→ Problem statement: All records that follow are to be restated exactly.

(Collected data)
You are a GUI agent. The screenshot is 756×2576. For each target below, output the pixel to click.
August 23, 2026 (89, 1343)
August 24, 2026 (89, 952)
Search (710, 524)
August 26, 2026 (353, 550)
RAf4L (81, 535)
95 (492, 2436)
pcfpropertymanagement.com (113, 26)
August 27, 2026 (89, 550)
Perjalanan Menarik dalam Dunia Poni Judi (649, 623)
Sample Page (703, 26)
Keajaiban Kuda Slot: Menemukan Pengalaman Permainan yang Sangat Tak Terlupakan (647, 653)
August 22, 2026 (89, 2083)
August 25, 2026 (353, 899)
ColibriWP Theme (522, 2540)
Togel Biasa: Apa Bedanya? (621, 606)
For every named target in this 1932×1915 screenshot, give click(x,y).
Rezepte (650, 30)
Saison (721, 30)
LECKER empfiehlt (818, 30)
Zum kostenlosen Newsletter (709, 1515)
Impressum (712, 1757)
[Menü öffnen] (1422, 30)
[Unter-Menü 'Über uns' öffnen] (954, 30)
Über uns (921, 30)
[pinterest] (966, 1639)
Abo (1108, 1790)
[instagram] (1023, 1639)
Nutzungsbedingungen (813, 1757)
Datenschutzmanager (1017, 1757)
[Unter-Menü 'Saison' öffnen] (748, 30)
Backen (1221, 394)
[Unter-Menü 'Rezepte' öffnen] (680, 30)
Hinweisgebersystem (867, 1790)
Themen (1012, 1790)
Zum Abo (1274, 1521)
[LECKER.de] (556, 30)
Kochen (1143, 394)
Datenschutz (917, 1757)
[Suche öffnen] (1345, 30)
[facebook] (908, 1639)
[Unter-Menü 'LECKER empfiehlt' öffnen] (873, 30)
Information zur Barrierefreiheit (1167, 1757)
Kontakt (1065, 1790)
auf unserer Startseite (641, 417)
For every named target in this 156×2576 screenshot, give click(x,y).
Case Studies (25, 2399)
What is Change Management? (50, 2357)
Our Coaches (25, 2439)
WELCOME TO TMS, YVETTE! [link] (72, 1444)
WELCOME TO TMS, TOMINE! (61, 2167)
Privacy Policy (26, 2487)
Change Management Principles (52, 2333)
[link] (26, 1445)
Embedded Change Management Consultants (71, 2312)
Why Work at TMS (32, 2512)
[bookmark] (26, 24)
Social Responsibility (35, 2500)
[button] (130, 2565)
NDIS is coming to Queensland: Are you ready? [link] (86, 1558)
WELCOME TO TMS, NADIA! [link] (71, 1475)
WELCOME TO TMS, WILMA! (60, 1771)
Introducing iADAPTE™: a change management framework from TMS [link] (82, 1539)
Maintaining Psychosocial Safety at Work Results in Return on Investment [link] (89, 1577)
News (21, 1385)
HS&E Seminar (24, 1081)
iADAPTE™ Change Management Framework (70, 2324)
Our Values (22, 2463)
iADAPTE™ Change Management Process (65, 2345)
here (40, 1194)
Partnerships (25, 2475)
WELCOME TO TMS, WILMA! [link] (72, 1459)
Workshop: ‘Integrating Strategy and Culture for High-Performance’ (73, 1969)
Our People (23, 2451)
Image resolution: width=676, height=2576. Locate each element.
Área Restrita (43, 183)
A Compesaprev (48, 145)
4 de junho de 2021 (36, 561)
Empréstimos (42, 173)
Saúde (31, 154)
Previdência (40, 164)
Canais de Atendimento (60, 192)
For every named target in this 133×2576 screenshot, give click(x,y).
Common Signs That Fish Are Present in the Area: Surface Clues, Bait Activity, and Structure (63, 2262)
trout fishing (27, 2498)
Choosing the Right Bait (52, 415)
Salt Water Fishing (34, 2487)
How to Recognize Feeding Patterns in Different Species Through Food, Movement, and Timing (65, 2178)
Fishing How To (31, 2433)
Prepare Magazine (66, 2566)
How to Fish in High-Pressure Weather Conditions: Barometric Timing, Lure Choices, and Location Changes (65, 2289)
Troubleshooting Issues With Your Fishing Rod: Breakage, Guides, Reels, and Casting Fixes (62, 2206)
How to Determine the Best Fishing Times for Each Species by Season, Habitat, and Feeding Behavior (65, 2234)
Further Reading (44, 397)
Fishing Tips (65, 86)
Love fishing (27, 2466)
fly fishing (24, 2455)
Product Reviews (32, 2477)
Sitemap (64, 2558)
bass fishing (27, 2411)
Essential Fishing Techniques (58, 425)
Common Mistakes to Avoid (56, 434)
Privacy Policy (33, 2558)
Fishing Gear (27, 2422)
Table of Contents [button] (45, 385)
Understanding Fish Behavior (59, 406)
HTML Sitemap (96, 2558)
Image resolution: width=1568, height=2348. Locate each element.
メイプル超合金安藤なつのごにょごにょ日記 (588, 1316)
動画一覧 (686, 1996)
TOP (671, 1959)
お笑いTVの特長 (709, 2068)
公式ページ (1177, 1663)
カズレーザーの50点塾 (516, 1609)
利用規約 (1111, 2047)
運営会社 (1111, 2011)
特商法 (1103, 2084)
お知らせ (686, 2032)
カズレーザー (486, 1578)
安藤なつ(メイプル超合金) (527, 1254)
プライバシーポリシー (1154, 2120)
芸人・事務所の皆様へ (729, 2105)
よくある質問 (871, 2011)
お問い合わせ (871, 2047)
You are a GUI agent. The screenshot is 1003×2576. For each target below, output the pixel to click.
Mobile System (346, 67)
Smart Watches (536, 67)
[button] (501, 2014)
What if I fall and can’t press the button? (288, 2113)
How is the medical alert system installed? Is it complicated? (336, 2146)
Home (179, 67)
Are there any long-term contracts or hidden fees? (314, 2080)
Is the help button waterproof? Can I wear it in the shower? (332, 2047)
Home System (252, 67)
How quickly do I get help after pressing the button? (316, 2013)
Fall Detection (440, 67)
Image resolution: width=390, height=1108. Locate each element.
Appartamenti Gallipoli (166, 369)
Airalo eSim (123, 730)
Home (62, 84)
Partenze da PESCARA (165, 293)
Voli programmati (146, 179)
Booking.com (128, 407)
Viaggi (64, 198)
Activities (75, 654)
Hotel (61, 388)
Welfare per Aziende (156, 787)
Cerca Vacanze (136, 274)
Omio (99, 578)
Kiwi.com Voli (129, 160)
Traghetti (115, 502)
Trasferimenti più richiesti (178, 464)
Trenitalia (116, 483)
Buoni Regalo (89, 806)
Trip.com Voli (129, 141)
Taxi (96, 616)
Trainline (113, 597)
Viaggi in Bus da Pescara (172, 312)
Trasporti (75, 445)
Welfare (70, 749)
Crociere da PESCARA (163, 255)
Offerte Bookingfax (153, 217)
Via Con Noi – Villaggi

→ Response to the task:
You are a GUI agent. The screenshot is 756×2576. For each target below, output the pixel to click.
August 23, 2026 (89, 1343)
August 24, 2026 (89, 952)
Search (710, 524)
August 26, 2026 (353, 550)
RAf4L (81, 535)
95 (492, 2436)
pcfpropertymanagement.com (113, 26)
August 27, 2026 (89, 550)
Perjalanan Menarik dalam Dunia Poni Judi (649, 623)
Sample Page (703, 26)
Keajaiban Kuda Slot: Menemukan Pengalaman Permainan yang Sangat Tak Terlupakan (647, 653)
August 22, 2026 (89, 2083)
August 25, 2026 (353, 899)
ColibriWP Theme (522, 2540)
Togel Biasa: Apa Bedanya? (621, 606)
For every named target in this 1932×1915 screenshot, give click(x,y).
Rezepte (650, 30)
Saison (721, 30)
LECKER empfiehlt (818, 30)
Zum kostenlosen Newsletter (709, 1515)
Impressum (712, 1757)
[Menü öffnen] (1422, 30)
[Unter-Menü 'Über uns' öffnen] (954, 30)
Über uns (921, 30)
[pinterest] (966, 1639)
Abo (1108, 1790)
[instagram] (1023, 1639)
Nutzungsbedingungen (813, 1757)
Datenschutzmanager (1017, 1757)
[Unter-Menü 'Saison' öffnen] (748, 30)
Backen (1221, 394)
[Unter-Menü 'Rezepte' öffnen] (680, 30)
Hinweisgebersystem (867, 1790)
Themen (1012, 1790)
Zum Abo (1274, 1521)
[LECKER.de] (556, 30)
Kochen (1143, 394)
Datenschutz (917, 1757)
[Suche öffnen] (1345, 30)
[facebook] (908, 1639)
[Unter-Menü 'LECKER empfiehlt' öffnen] (873, 30)
Information zur Barrierefreiheit (1167, 1757)
Kontakt (1065, 1790)
auf unserer Startseite (641, 417)
For every named target in this 156×2576 screenshot, give click(x,y).
Case Studies (25, 2399)
What is Change Management? (50, 2357)
Our Coaches (25, 2439)
WELCOME TO TMS, YVETTE! [link] (72, 1444)
WELCOME TO TMS, TOMINE! (61, 2167)
Privacy Policy (26, 2487)
Change Management Principles (52, 2333)
[link] (26, 1445)
Embedded Change Management Consultants (71, 2312)
Why Work at TMS (32, 2512)
[bookmark] (26, 24)
Social Responsibility (35, 2500)
[button] (130, 2565)
NDIS is coming to Queensland: Are you ready? [link] (86, 1558)
WELCOME TO TMS, NADIA! [link] (71, 1475)
WELCOME TO TMS, WILMA! (60, 1771)
Introducing iADAPTE™: a change management framework from TMS [link] (82, 1539)
Maintaining Psychosocial Safety at Work Results in Return on Investment [link] (89, 1577)
News (21, 1385)
HS&E Seminar (24, 1081)
iADAPTE™ Change Management Framework (70, 2324)
Our Values (22, 2463)
iADAPTE™ Change Management Process (65, 2345)
here (40, 1194)
Partnerships (25, 2475)
WELCOME TO TMS, WILMA! [link] (72, 1459)
Workshop: ‘Integrating Strategy and Culture for High-Performance’ (73, 1969)
Our People (23, 2451)
Image resolution: width=676, height=2576. Locate each element.
Área Restrita (43, 183)
A Compesaprev (48, 145)
4 de junho de 2021 (36, 561)
Empréstimos (42, 173)
Saúde (31, 154)
Previdência (40, 164)
Canais de Atendimento (60, 192)
For every named target in this 133×2576 screenshot, give click(x,y).
Common Signs That Fish Are Present in the Area: Surface Clues, Bait Activity, and Structure (63, 2262)
trout fishing (27, 2498)
Choosing the Right Bait (52, 415)
Salt Water Fishing (34, 2487)
How to Recognize Feeding Patterns in Different Species Through Food, Movement, and Timing (65, 2178)
Fishing How To (31, 2433)
Prepare Magazine (66, 2566)
How to Fish in High-Pressure Weather Conditions: Barometric Timing, Lure Choices, and Location Changes (65, 2289)
Troubleshooting Issues With Your Fishing Rod: Breakage, Guides, Reels, and Casting Fixes (62, 2206)
How to Determine the Best Fishing Times for Each Species by Season, Habitat, and Feeding Behavior (65, 2234)
Further Reading (44, 397)
Fishing Tips (65, 86)
Love fishing (27, 2466)
fly fishing (24, 2455)
Product Reviews (32, 2477)
Sitemap (64, 2558)
bass fishing (27, 2411)
Essential Fishing Techniques (58, 425)
Common Mistakes to Avoid (56, 434)
Privacy Policy (33, 2558)
Fishing Gear (27, 2422)
Table of Contents [button] (45, 385)
Understanding Fish Behavior (59, 406)
HTML Sitemap (96, 2558)
Image resolution: width=1568, height=2348. Locate each element.
メイプル超合金安藤なつのごにょごにょ日記 (588, 1316)
動画一覧 (686, 1996)
TOP (671, 1959)
お笑いTVの特長 (709, 2068)
公式ページ (1177, 1663)
カズレーザーの50点塾 (516, 1609)
利用規約 (1111, 2047)
運営会社 (1111, 2011)
特商法 (1103, 2084)
お知らせ (686, 2032)
カズレーザー (486, 1578)
安藤なつ(メイプル超合金) (527, 1254)
プライバシーポリシー (1154, 2120)
芸人・事務所の皆様へ (729, 2105)
よくある質問 (871, 2011)
お問い合わせ (871, 2047)
You are a GUI agent. The screenshot is 1003×2576. For each target below, output the pixel to click.
Mobile System (346, 67)
Smart Watches (536, 67)
[button] (501, 2014)
What if I fall and can’t press the button? (288, 2113)
How is the medical alert system installed? Is it complicated? (336, 2146)
Home (179, 67)
Are there any long-term contracts or hidden fees? (314, 2080)
Is the help button waterproof? Can I wear it in the shower? (332, 2047)
Home System (252, 67)
How quickly do I get help after pressing the button? (316, 2013)
Fall Detection (440, 67)
Image resolution: width=390, height=1108. Locate each element.
Appartamenti Gallipoli (166, 369)
Airalo eSim (123, 730)
Home (62, 84)
Partenze da PESCARA (165, 293)
Voli programmati (146, 179)
Booking.com (128, 407)
Viaggi (64, 198)
Activities (75, 654)
Hotel (61, 388)
Welfare per Aziende (156, 787)
Cerca Vacanze (136, 274)
Omio (99, 578)
Kiwi.com Voli (129, 160)
Traghetti (115, 502)
Trasferimenti più richiesti (178, 464)
Trenitalia (116, 483)
Buoni Regalo (89, 806)
Trip.com Voli (129, 141)
Taxi (96, 616)
Trainline (113, 597)
Viaggi in Bus da Pescara (172, 312)
Trasporti (75, 445)
Welfare (70, 749)
Crociere da PESCARA (163, 255)
Offerte Bookingfax (153, 217)
Via Con Noi – Villaggi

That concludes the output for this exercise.